引用段落:
──────────

五婶儿的突然去世,引起了左邻右舍的议论。有人埋怨家长过于狠心,惩治逆子而伤及无辜;有人痛恨“五少”自作自受,自食其果!丧讯报到娘家,立刻引起轩然大波。将军坨五婶儿的父亲忠厚传家,面对爱女的噩耗无限悲痛而已,可是性情暴躁的二哥,闻听妹妹非正常死亡的消息,大发雷霆之怒,说三道四,不依不饶。娘家有人对五婶儿的死亡提出质疑,当然无法及早入土为安。

此时正值初秋,大忙季节即将到来,而且天气依旧炎热,尸体不能久留。为了平息事端,家中管事曲永山建议带五叔的儿子前往老爷、舅舅家求情,家人无奈只好同意委曲求全。管家带领不谙人事的幼童以及与其同龄的堂兄,来到五婶儿娘家下跪请求谅解。凭借管家动之以情,晓之以理,总算感动了“上帝”。

聚源堂答应了五婶儿娘家的苛刻要求,二哥代表娘家到场协助料理完丧事。虽然暂时平息了风波,但是留下五叔和孩子,以后的日子可怎么过呀!

──────────

所给信息:
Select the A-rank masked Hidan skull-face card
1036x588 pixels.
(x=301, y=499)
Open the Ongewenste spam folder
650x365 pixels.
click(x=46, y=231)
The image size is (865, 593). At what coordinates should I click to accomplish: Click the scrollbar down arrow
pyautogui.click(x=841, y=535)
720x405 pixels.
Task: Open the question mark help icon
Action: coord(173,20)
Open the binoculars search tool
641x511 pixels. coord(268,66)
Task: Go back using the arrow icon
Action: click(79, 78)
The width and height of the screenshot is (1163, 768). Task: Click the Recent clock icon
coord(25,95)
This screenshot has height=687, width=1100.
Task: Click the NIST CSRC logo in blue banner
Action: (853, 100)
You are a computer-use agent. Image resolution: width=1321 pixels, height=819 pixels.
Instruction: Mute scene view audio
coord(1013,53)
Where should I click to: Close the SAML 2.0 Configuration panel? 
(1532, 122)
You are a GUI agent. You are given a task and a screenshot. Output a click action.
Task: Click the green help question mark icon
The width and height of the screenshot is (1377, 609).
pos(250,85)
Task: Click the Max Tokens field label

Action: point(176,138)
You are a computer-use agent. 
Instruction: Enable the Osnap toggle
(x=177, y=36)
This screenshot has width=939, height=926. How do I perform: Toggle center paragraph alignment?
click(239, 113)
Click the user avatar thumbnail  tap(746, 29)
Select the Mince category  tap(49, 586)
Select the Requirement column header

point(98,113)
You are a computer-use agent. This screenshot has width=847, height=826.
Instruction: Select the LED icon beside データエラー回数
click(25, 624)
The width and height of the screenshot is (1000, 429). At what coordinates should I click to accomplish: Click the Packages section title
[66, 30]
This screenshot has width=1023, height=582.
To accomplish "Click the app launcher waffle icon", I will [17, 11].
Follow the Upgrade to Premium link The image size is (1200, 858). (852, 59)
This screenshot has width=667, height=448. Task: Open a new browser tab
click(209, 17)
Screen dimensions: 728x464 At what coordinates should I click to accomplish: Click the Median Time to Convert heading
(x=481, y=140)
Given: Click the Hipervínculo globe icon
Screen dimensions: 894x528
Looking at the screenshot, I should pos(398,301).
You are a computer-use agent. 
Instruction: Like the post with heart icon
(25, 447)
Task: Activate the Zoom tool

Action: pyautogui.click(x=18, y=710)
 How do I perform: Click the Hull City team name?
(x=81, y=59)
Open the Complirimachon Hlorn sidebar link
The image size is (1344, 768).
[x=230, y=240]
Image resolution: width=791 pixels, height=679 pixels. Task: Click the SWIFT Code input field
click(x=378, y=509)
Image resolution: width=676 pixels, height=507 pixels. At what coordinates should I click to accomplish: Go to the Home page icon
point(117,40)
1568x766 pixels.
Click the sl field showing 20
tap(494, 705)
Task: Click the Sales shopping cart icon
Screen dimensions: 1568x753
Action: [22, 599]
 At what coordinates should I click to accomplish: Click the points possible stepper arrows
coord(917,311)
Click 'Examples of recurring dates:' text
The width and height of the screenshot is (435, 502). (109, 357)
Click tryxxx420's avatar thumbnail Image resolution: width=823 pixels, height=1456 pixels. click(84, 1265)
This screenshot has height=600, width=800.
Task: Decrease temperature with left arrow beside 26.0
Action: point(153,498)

──────────

任务 1:
请把引用段落中从“五婶儿的突然去世,引起了左邻”到“孩子,以后的日子可怎么过呀!”的这一段一字不差地抄写下来。
任务 2:
判断下列说法是否与引用段落相符,逐条回答“是”或“否”,并原文引出据以判断的字句:(a)五婶儿的二哥性情暴躁,得知妹妹的死讯后大发脾气。(b)提议带五叔的儿子去求情的是五婶儿的父亲。(c)事情发生时正值深冬。

作答区 1:
五婶儿的突然去世,引起了左邻右舍的议论。有人埋怨家长过于狠心,惩治逆子而伤及无辜;有人痛恨“五少”自作自受,自食其果!丧讯报到娘家,立刻引起轩然大波。将军坨五婶儿的父亲忠厚传家,面对爱女的噩耗无限悲痛而已,可是性情暴躁的二哥,闻听妹妹非正常死亡的消息,大发雷霆之怒,说三道四,不依不饶。娘家有人对五婶儿的死亡提出质疑,当然无法及早入土为安。

此时正值初秋,大忙季节即将到来,而且天气依旧炎热,尸体不能久留。为了平息事端,家中管事曲永山建议带五叔的儿子前往老爷、舅舅家求情,家人无奈只好同意委曲求全。管家带领不谙人事的幼童以及与其同龄的堂兄,来到五婶儿娘家下跪请求谅解。凭借管家动之以情,晓之以理,总算感动了“上帝”。

聚源堂答应了五婶儿娘家的苛刻要求,二哥代表娘家到场协助料理完丧事。虽然暂时平息了风波,但是留下五叔和孩子,以后的日子可怎么过呀!

作答区 2:
(a)是。原文:“可是性情暴躁的二哥,闻听妹妹非正常死亡的消息,大发雷霆之怒”。
(b)否。原文:“家中管事曲永山建议带五叔的儿子前往老爷、舅舅家求情”。
(c)否。原文:“此时正值初秋”。